Steady efforts have been focused on the development of hybrid vehicles that travel based upon the outputs from both an engine and a rotating electric machine and pure electric vehicles that travel exclusively based upon the output torque provided by a rotating electric machine. In this specification, the term “electric vehicle” is used to refer to both a hybrid vehicle and a pure electric vehicle. The rotating electric machine installed in an electric vehicle to enable traveling operation, which is required to provide a large output, includes permanent magnets constituted with sintered rare-earth magnets having strong magnetic energy. In the rotating electric machine installed in the electric vehicle to propel the electric vehicle, the permanent magnets are embedded within a rotor core.
Torque pulsations, induced by a cogging torque or the like, are bound to occur in a rotating electric machine. Such torque pulsations occurring in the rotating electric machine may cause noise or vibration. Torque pulsations occurring in an electric vehicle, in particular, may cause driver/passenger discomfort during vehicle takeoff. Accordingly, various attempts have been made in the related art to reduce torque pulsations in rotating electric machines by slightly changing each position of the permanent magnets at the rotor along the circumferential direction according to the axial direction. Such technologies are taught in patent literature 1 and patent literature 2.
In the rotating electric machine described in patent literature 1, the position of each permanent magnet embedded in the rotor core is slightly offset along the circumferential direction in correspondence to the position of the permanent magnet assumed along the rotational axis of the rotating electric machine. The publication discloses a technology for reducing torque pulsations by slightly offsetting the position of the permanent magnet along the circumferential direction in correspondence to its position assumed along the rotational axis as described above.

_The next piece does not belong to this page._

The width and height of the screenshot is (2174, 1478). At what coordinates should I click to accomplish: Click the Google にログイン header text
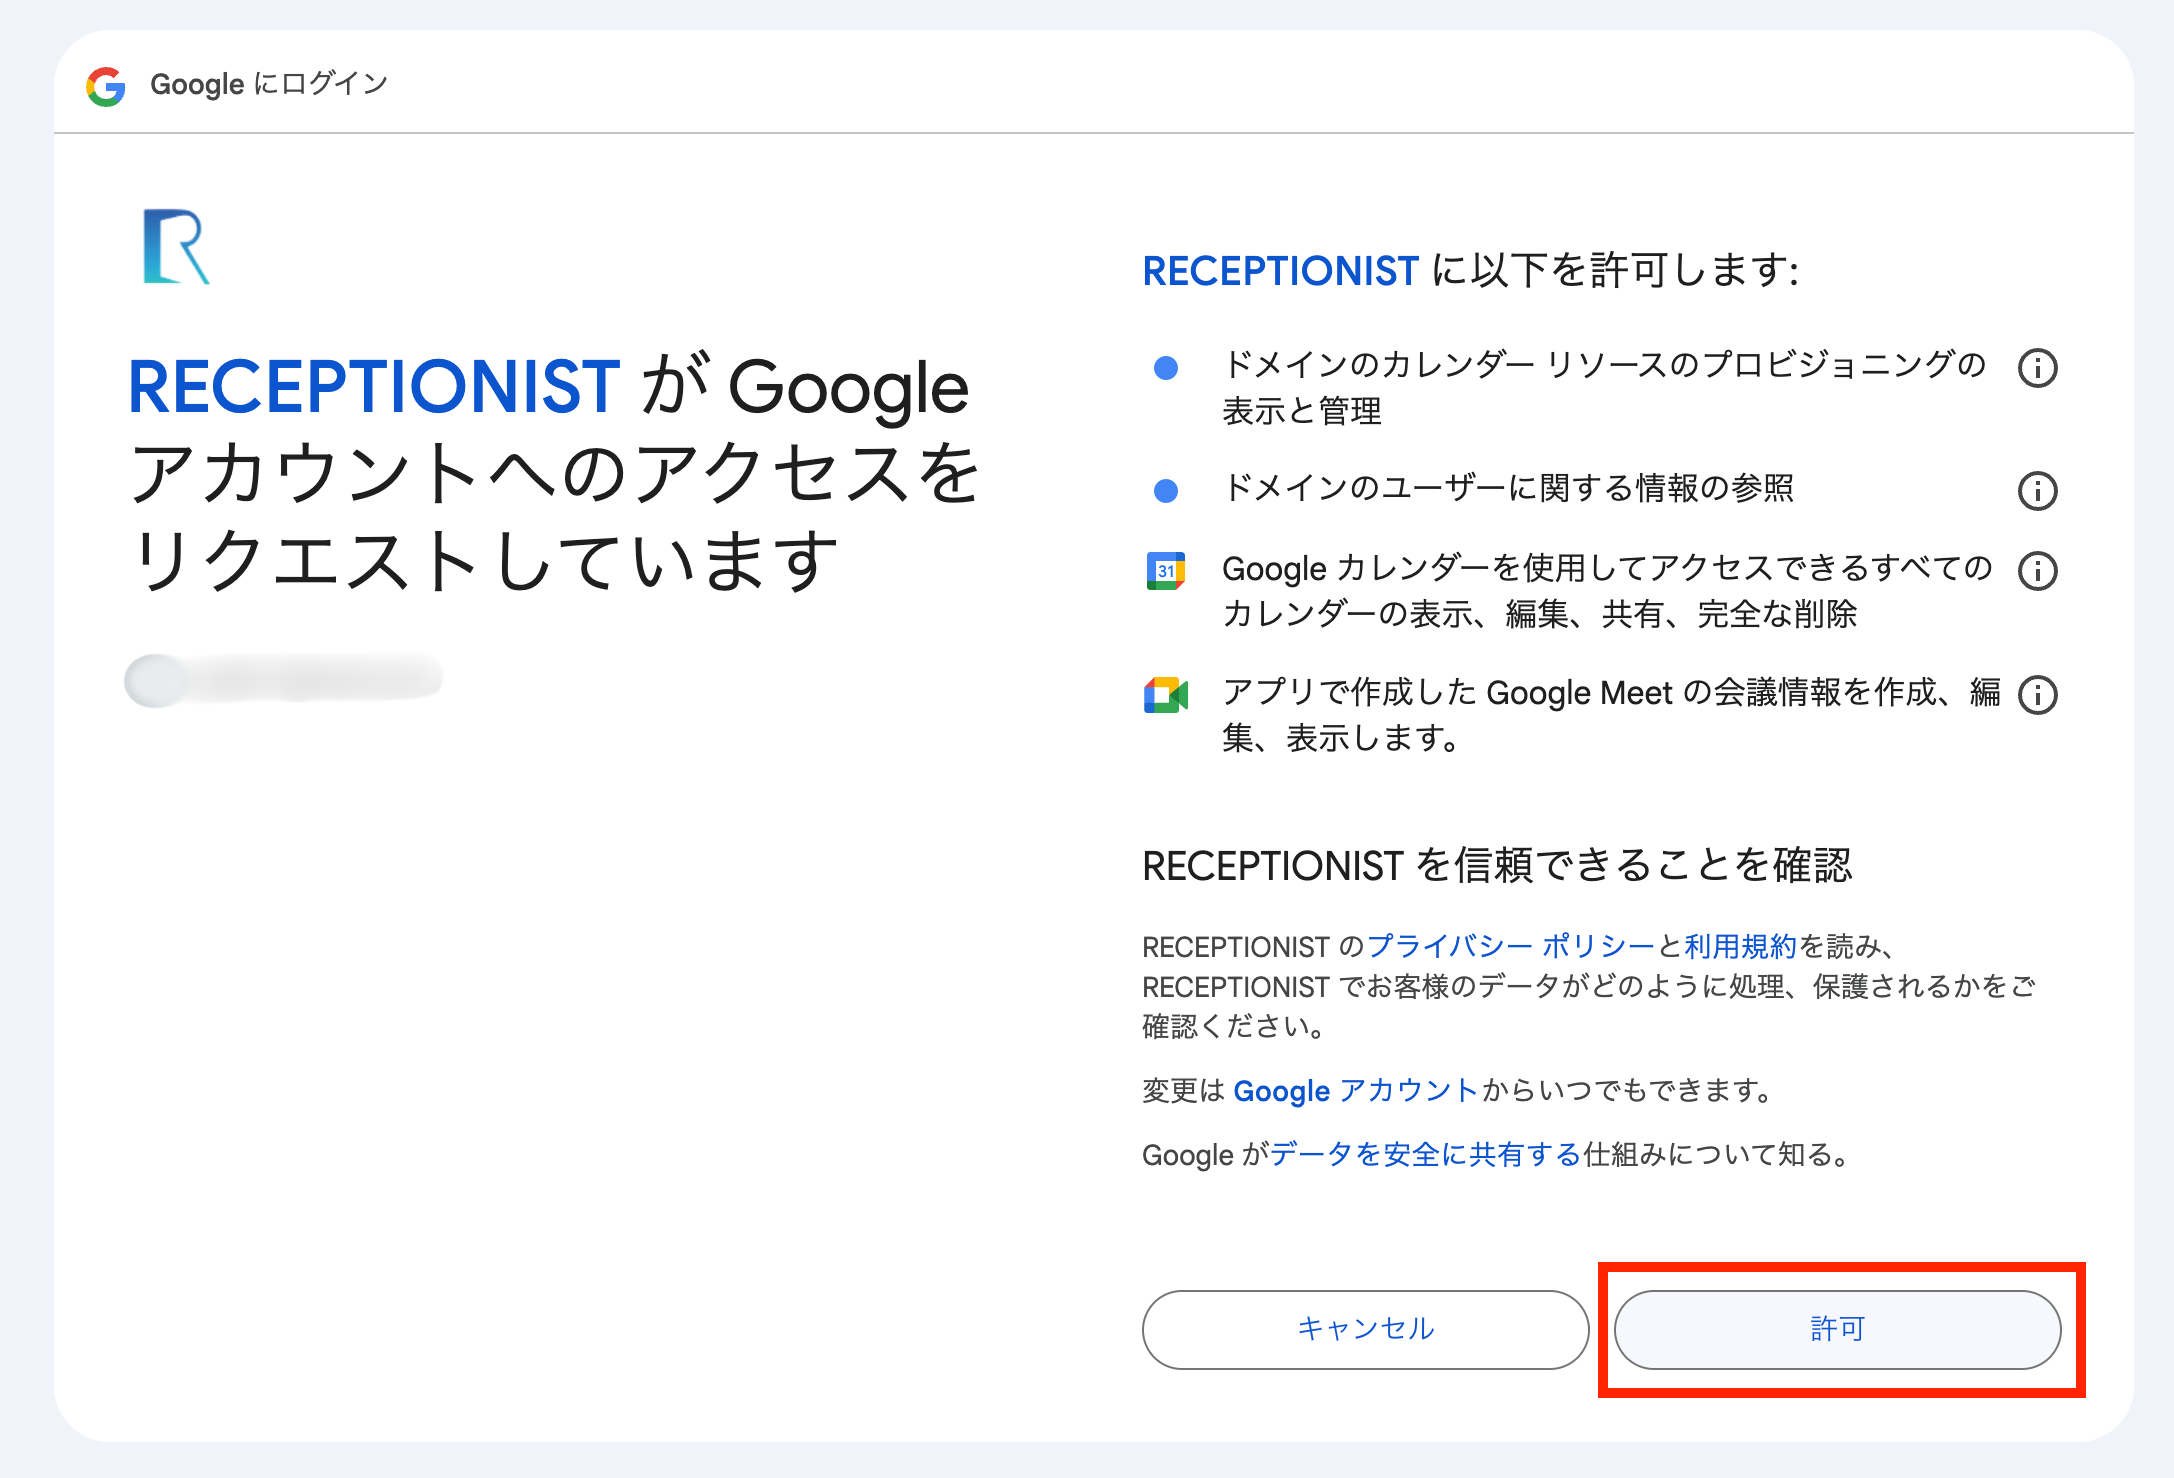[269, 84]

The rotating electric machine used in automotive applications typically adopts a structure that is bound to induce a significant reluctance torque in order to minimize the extent to which the torque output is reduced in a high-speed rotation range. In other words, its rotor adopts a structure that assures a lower magnetic resistance at auxiliary magnetic poles through which a q-axis magnetic flux passes, relative to the q-axis magnetic flux generated with an electric current flowing through the stator, in order to increase the reluctance torque. This rotor structure requires less magnet mass and makes it possible to keep down the internally induced voltage in the high-speed rotation range, since the increased reluctance torque reduces the ratio of the magnetic torque attributable to the permanent magnets, to the output torque of the rotating electric machine. It is desirable that reluctance torque pulsations, as well as the magnetic torque pulsations, be minimized in such a rotating electric machine in which the reluctance torque is actively utilized.
The rotating electric machine disclosed in patent literature 1 does not adopt a structure that actively utilizes reluctance. Accordingly, patent literature 1, which simply refers to torque pulsations of the magnetic torque, does not mention or imply in any way whatsoever torque pulsations attributable to the reluctance torque. In addition, the torque pulsations described in patent literature 1, which contains a significant axial component, manifesting along the axial direction in correspondence to the torque generated at the rotating electric machine, give rise to a problem in that a large thrusts force is bound to occur along the axial direction in correspondence to the torque generated at the rotating electric machine.
While reluctance is actively utilized in the structure adopted in the rotating electric machine disclosed in patent literature 2, the publication does not discuss torque pulsations attributable to the reluctance torque.